UPDATED at 3:08 P.M. ET on 12-12-2024
A symbolically important building in Xinjiang’s capital that was instrumental in the emergence of Uyghur entrepreneurs and businesspeople in the 1990s has been demolished, Radio Free Asia has learned.
Authorities destroyed the Rebiya Kadeer Trade Center in Urumqi on Nov. 29, said Zumret Dawut, a Uyghur internment camp survivor now in the United States, citing sources from inside China’s far-western region of Xinjiang. The building had been shuttered for 15 years.
Other sources in Xinjiang, including police officers and a tourism worker, confirmed the demolition, and satellite photos show debris where the building once stood on a corner of downtown Urumqi, near the Grand Bazaar.
Built in 1990, the seven-story Rebiya Kadeer Trade Center, including the adjacent Akida Trade Center, was a 30,000-square-meter (323,000-square-foot) space with over 600 shops, conference rooms, wedding halls, classrooms and hotel rooms.
Besides promoting the development of Uyghur entrepreneurs, the center became a meeting place for intellectuals, a training ground for young researchers and a starting point for philanthropists.
The building was named after Kadeer, 78, a Uyghur entrepreneur, businesswoman and political activist who has lived in the U.S. since 2005. She rose from an impoverished childhood to become a millionaire in Xinjiang in the 1980s through real estate holdings and ownership of a multinational conglomerate.

**Data lines**.
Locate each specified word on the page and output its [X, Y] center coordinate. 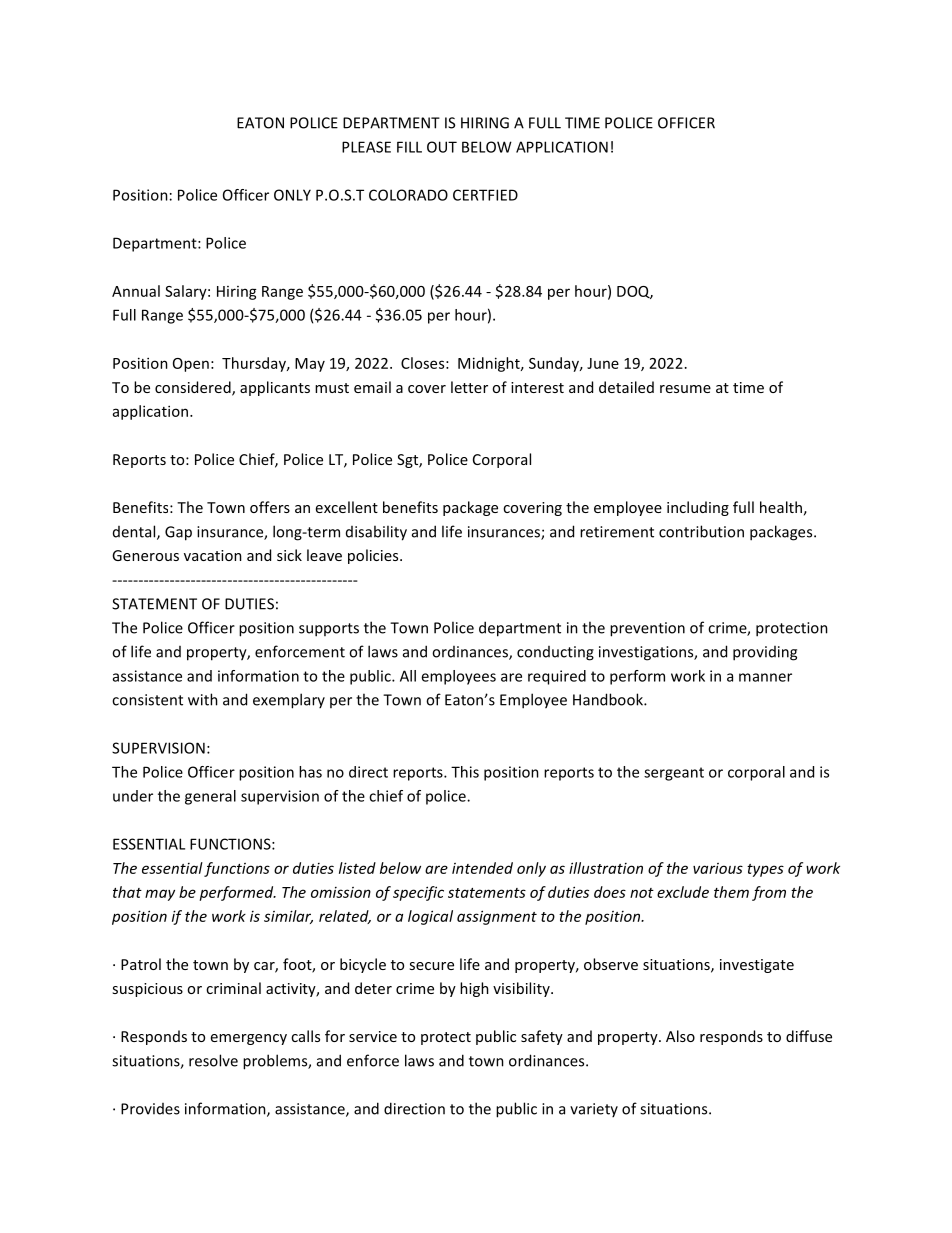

**Required task 1**.
From the news article about the demolition of the Rebiya Kadeer Trade Center, give again the stretch from "Built in 1990, the" through "and hotel rooms.".
**Required task 2**.
According to the news article about the demolition of the Rebiya Kadeer Trade Center, on what date did authorities destroy the building?

**Correct output 1**.
Built in 1990, the seven-story Rebiya Kadeer Trade Center, including the adjacent Akida Trade Center, was a 30,000-square-meter (323,000-square-foot) space with over 600 shops, conference rooms, wedding halls, classrooms and hotel rooms.

**Correct output 2**.
Nov. 29